Lindsey Aparicio has a dream.
"I'd like the Springs to follow in Denver's footsteps and allow goats," the woman better known as the Goat Cheese Lady writes in an e-mail to the Indy. "At this point, Denver allows 2 pygmy goats in any size yard, the way I understand it. Pygmy goats are no bigger than a dog, their poop doesn't smell as bad, they are often times quiter [sic], and they provide their family with fresh milk and the potential for homemade cheese, yogurt, kefir, soap, lotion...."
We've e-mailed the city of Denver to confirm their policy on hoofed animals. In any case, it's not just the policy on goats in the city that Aparicio would like to see changed in the new year either; she also can't sell the cheese she makes from the goats she is able to maintain in the county. "It is not legal for anyone in the US (per FDA regs) to sell cheese that is not sourced from milk that is from a licensed dairy and then made in a commercial kitchen," she writes. "I don't have either ... but I want to be allowed to sell directly from my farm to people who want to buy it."
Besides the federal regulations, all that is a long way away if it were to happen within the city. (Calls to El Paso County went unanswered.)
"If you have, kind of, a production thing, or production dairy, then that particular use is only allowed in certain zones," says city planner Erin McCauley in a phone conversation. "If it’s more than four goats, you need a commercial stable anyway, which is only allowed in certain zones as well. ... You [also] have to have that 37,000 square feet per lot, and a lot of property within the city is not that large."

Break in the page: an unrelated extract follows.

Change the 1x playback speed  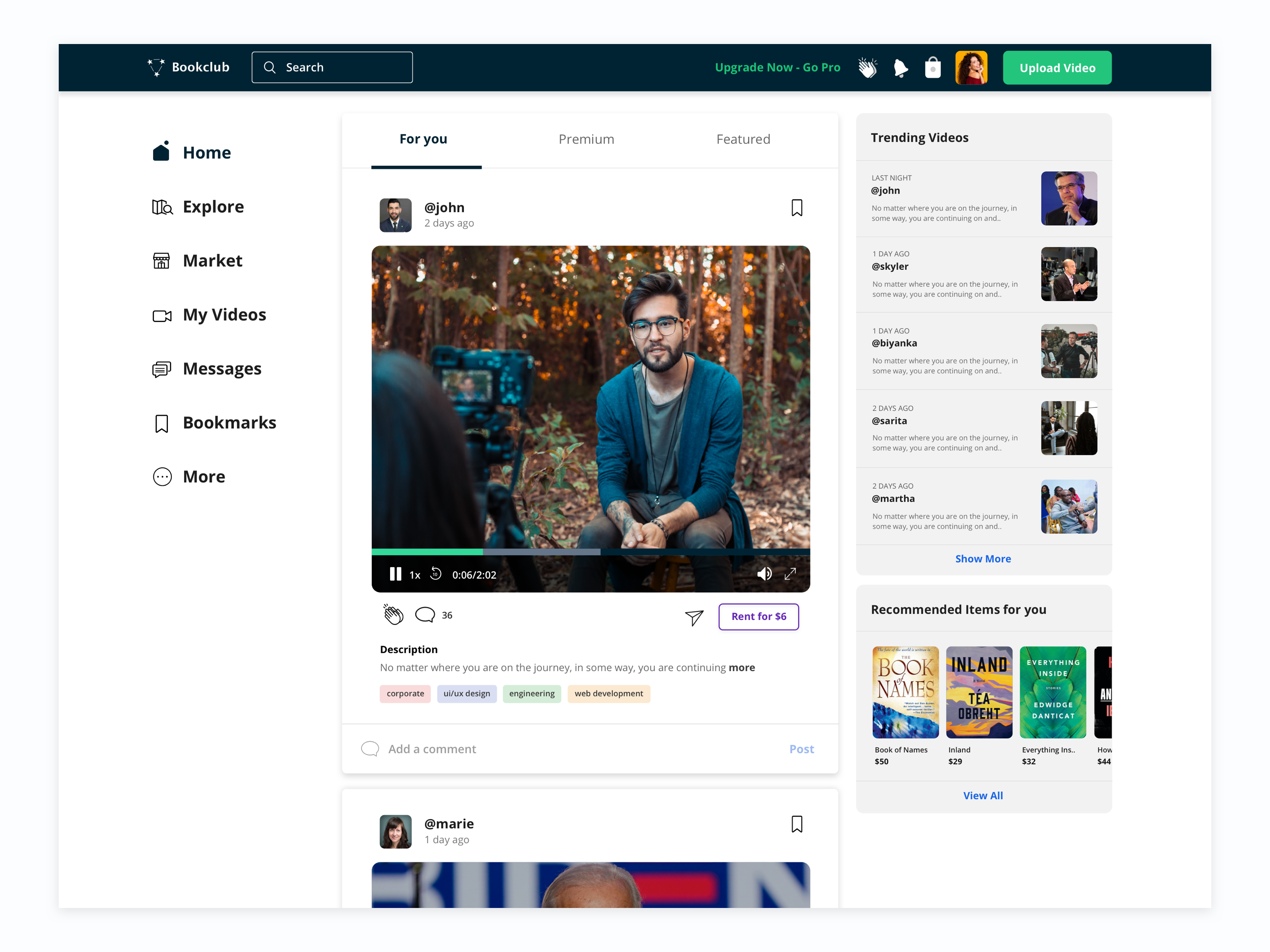point(414,575)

The whole issue came to mind when I was thinking about why there's no craft cheese producers in the Colorado Springs area. Not that there's that many in the state to begin with — Haystack Mountain Goat Dairy comes to mind — but the lack just seems odd in an area with abundant farm land and a love of craft food.
But if it can't be done in the city, then production will hopefully begin in the county. Regardless of where it happens, though, Aparicio, who teaches classes on cheese-making in lieu of selling her own stuff, just wishes she could do her thing free of stringent oversight.
"I believe that people who have eaten my cheese, who trust our practices, who know raw milk products are healthier for them and who believe they should be allowed the freedom of choice to choose what food they buy, should be allowed to purchase cheese from me," she writes, "regulated only by their confidence in my cheesemaking skills, sanitation procedures and our farming practices."